I now wish to deal with one of the main points which the Liberal Party and the National Party of Australia are concerned about-they raised the matter yesterday and Senator Durack raised it again today-and that is that according to a recent New Zealand Labour Party conference decision New Zealand will withdraw from ANZUS. As I said yesterday, a New Zealand conference decision is not a government decision. The procedures of the New Zealand Labour Party conference mean that resolutions that are passed go firstly before a policy review committee and then, if they are approved, to the Parliamentary Labour Party, which has veto over the conference decision, and then finally to the Party's national council. Therefore the recent decision of the New Zealand conference may never see the light of day. Again, as I said yesterday, let us examine what a leading New Zealand Labour Party member of parliament said in Australia two days ago. That member of Parliament is regarded as being strongly anti-nuclear. Ms Helen Clark was reported as follows:

The New Zealand Government would maintain the ANZUS alliance, according to a member of the Government presently in Australia to explain her party's nuclear policy.

Further on the article states:

She said a conference decision was only the first step. The next was deliberation by the party's council which would, if it was in favour of the proposal, refer it to the parliamentary caucus and then to the party's national council.

. . . .

She said New Zealand had sought to renegotiate ANZUS.

It is interesting to note that David Lange, the present Prime Minister of New Zealand, at the New Zealand Labour Party Conference in 1983, strongly supported a motion that allowed nuclear powered warships to visit New Zealand.

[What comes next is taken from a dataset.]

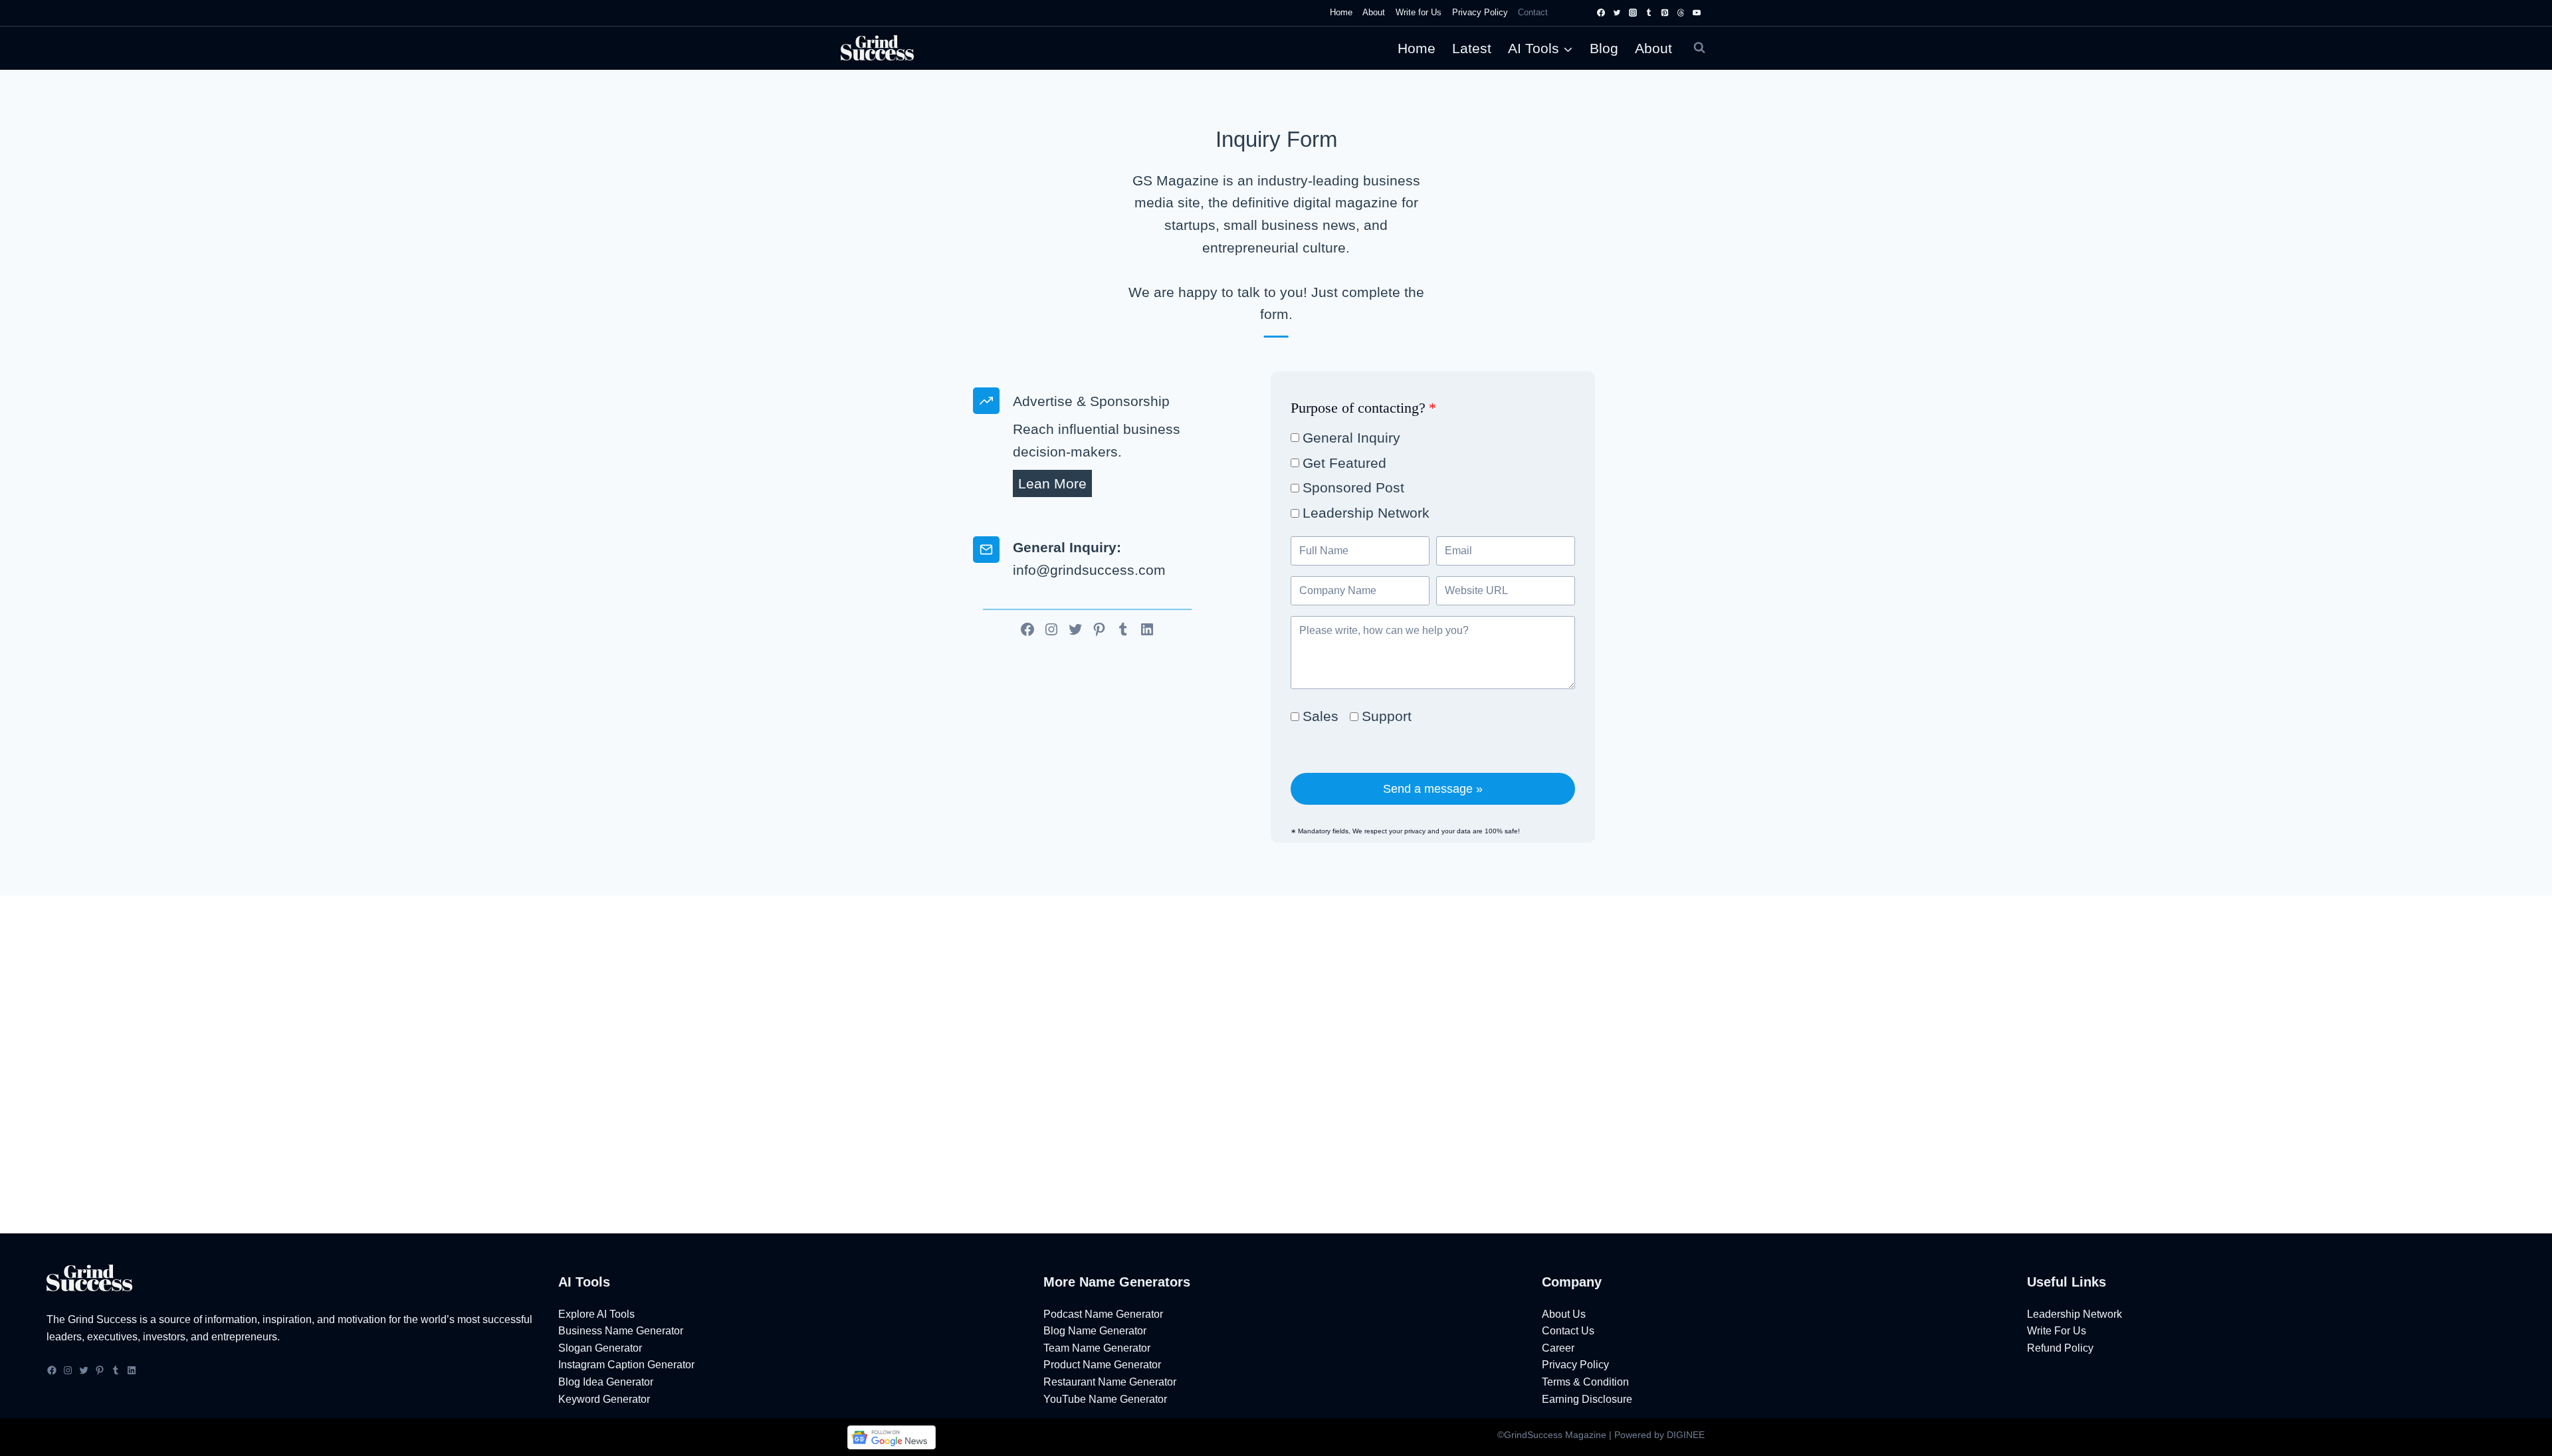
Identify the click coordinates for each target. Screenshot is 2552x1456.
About (1373, 12)
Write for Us (1418, 12)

Senator Dame Margaret Guilfoyle —He has changed his view though, has he not, Senator?


Senator SIBRAA —I do not know whether he has changed his view. I think we will find out when we see if the parliamentary party vetoes the decision of the conference. Senator Chipp stated this morning in his speech, when giving the reasons why this Bill must be debated today, that every Australian is now a nuclear target. He also said that the Labor Government had no policy on nuclear disarmament. This is nonsense. I am not going to repeat all that I said in yesterday's debate on nuclear disarmament. It is recorded in Hansard. If anybody wants to read the Labor Party's policy on disarmament, I suggest that he read what I said yesterday.


Senator Chipp —Part of it is to export more and more uranium. Terrific!


Senator SIBRAA —The Minister for Foreign Affairs, Mr Hayden, has put out a very good booklet on nuclear disarmament, uranium and peace. I suggest to Senator Chipp that he get a copy of it and read it if he has any doubts about the Labor Party's platform on the three issues that I have just mentioned.

The Labor Government has been in office only since March 1983. In the time since then it has given energy, commitment and priority to the pursuit of arms control, disarmament and peace which no previous Australian government has done. The Government recognises that the only outcome which is ultimately acceptable is total nuclear disarmament. But it equally recognises that on the road to that ultimate goal it must support the most suitable available options which give the best prospects of contributing to the avoidance of nuclear war. For these reasons the Labor Government argues the principal position that until the goal of total nuclear disarmament is achieved, the presence of the joint facilities and the visits by nuclear powered ships to Australian ports will have a real and practical effect in contributing to arms control, disarmament and peace. A decision to abolish the joint facilities and to deny the passage of nuclear powered warships through Australian waters will not be neutral in its effect. Rather, such a decision would paradoxically have the effect of harming the very cause that all of us are trying to promote.

Debate (on motion by Senator Grimes) adjourned.